DATA LISTING section start

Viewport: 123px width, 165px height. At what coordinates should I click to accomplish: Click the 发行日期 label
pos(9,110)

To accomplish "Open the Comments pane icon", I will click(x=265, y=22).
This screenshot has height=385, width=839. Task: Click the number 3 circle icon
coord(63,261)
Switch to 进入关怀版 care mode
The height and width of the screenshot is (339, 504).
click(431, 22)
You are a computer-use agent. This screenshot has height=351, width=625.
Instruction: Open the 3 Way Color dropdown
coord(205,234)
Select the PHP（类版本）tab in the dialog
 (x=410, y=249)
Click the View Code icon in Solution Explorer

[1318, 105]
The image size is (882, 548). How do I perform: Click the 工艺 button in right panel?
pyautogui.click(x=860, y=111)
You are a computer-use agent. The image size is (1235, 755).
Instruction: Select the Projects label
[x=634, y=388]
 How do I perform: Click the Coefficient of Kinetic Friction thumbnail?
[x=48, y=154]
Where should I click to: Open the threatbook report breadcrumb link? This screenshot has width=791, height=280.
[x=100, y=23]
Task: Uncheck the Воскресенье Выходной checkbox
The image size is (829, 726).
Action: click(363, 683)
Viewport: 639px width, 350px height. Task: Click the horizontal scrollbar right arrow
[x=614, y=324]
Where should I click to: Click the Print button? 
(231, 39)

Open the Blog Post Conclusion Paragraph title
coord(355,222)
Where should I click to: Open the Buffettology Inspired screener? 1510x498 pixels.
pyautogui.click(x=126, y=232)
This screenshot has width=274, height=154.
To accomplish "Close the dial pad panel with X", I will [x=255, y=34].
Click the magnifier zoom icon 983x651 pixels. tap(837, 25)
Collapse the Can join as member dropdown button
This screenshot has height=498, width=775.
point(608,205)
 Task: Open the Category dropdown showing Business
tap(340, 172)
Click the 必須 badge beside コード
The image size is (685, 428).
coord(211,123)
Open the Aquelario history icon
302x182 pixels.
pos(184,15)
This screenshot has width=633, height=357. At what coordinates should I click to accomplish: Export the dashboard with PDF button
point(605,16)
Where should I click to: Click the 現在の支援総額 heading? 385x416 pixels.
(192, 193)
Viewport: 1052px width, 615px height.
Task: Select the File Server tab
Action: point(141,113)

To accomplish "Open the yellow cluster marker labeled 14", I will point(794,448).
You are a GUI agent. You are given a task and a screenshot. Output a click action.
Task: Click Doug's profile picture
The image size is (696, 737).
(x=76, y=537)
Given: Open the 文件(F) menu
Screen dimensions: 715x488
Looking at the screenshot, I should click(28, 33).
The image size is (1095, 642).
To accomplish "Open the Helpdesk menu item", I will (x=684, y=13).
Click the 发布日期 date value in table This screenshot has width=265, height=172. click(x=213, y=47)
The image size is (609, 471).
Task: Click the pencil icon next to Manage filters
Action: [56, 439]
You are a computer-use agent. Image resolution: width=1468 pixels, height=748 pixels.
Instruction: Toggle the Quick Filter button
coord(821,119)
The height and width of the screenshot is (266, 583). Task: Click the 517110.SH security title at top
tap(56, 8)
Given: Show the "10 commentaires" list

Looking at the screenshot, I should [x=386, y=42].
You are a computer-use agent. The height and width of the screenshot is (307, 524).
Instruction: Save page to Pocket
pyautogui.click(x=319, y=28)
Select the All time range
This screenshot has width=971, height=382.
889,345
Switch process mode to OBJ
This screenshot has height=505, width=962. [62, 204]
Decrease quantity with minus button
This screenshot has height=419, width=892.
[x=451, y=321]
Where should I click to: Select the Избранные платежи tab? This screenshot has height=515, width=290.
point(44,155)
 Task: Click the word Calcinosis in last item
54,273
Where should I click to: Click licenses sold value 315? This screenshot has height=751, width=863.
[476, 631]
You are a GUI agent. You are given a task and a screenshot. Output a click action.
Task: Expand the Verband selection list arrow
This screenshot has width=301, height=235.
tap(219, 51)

DATA LISTING section end

- ABOUT THIS EXERCISE: Make an exact transcription of the entries above.

- ANSWER SPACE:
Viewport: 123px width, 165px height. At what coordinates should I click to accomplish: Click the 发行日期 label
pos(9,110)

To accomplish "Open the Comments pane icon", I will click(x=265, y=22).
This screenshot has height=385, width=839. Task: Click the number 3 circle icon
coord(63,261)
Switch to 进入关怀版 care mode
The height and width of the screenshot is (339, 504).
click(431, 22)
You are a computer-use agent. This screenshot has height=351, width=625.
Instruction: Open the 3 Way Color dropdown
coord(205,234)
Select the PHP（类版本）tab in the dialog
 (x=410, y=249)
Click the View Code icon in Solution Explorer

[1318, 105]
The image size is (882, 548). How do I perform: Click the 工艺 button in right panel?
pyautogui.click(x=860, y=111)
You are a computer-use agent. The image size is (1235, 755).
Instruction: Select the Projects label
[x=634, y=388]
 How do I perform: Click the Coefficient of Kinetic Friction thumbnail?
[x=48, y=154]
Where should I click to: Open the threatbook report breadcrumb link? This screenshot has width=791, height=280.
[x=100, y=23]
Task: Uncheck the Воскресенье Выходной checkbox
The image size is (829, 726).
Action: click(363, 683)
Viewport: 639px width, 350px height. Task: Click the horizontal scrollbar right arrow
[x=614, y=324]
Where should I click to: Click the Print button? 
(231, 39)

Open the Blog Post Conclusion Paragraph title
coord(355,222)
Where should I click to: Open the Buffettology Inspired screener? 1510x498 pixels.
pyautogui.click(x=126, y=232)
This screenshot has width=274, height=154.
To accomplish "Close the dial pad panel with X", I will [x=255, y=34].
Click the magnifier zoom icon 983x651 pixels. tap(837, 25)
Collapse the Can join as member dropdown button
This screenshot has height=498, width=775.
point(608,205)
 Task: Open the Category dropdown showing Business
tap(340, 172)
Click the 必須 badge beside コード
The image size is (685, 428).
coord(211,123)
Open the Aquelario history icon
302x182 pixels.
pos(184,15)
This screenshot has width=633, height=357. At what coordinates should I click to accomplish: Export the dashboard with PDF button
point(605,16)
Where should I click to: Click the 現在の支援総額 heading? 385x416 pixels.
(192, 193)
Viewport: 1052px width, 615px height.
Task: Select the File Server tab
Action: point(141,113)

To accomplish "Open the yellow cluster marker labeled 14", I will point(794,448).
You are a GUI agent. You are given a task and a screenshot. Output a click action.
Task: Click Doug's profile picture
The image size is (696, 737).
(x=76, y=537)
Given: Open the 文件(F) menu
Screen dimensions: 715x488
Looking at the screenshot, I should click(28, 33).
The image size is (1095, 642).
To accomplish "Open the Helpdesk menu item", I will (x=684, y=13).
Click the 发布日期 date value in table This screenshot has width=265, height=172. click(x=213, y=47)
The image size is (609, 471).
Task: Click the pencil icon next to Manage filters
Action: [56, 439]
You are a computer-use agent. Image resolution: width=1468 pixels, height=748 pixels.
Instruction: Toggle the Quick Filter button
coord(821,119)
The height and width of the screenshot is (266, 583). Task: Click the 517110.SH security title at top
tap(56, 8)
Given: Show the "10 commentaires" list

Looking at the screenshot, I should [x=386, y=42].
You are a computer-use agent. The height and width of the screenshot is (307, 524).
Instruction: Save page to Pocket
pyautogui.click(x=319, y=28)
Select the All time range
This screenshot has width=971, height=382.
889,345
Switch process mode to OBJ
This screenshot has height=505, width=962. [62, 204]
Decrease quantity with minus button
This screenshot has height=419, width=892.
[x=451, y=321]
Where should I click to: Select the Избранные платежи tab? This screenshot has height=515, width=290.
point(44,155)
 Task: Click the word Calcinosis in last item
54,273
Where should I click to: Click licenses sold value 315? This screenshot has height=751, width=863.
[476, 631]
You are a GUI agent. You are given a task and a screenshot. Output a click action.
Task: Expand the Verband selection list arrow
This screenshot has width=301, height=235.
tap(219, 51)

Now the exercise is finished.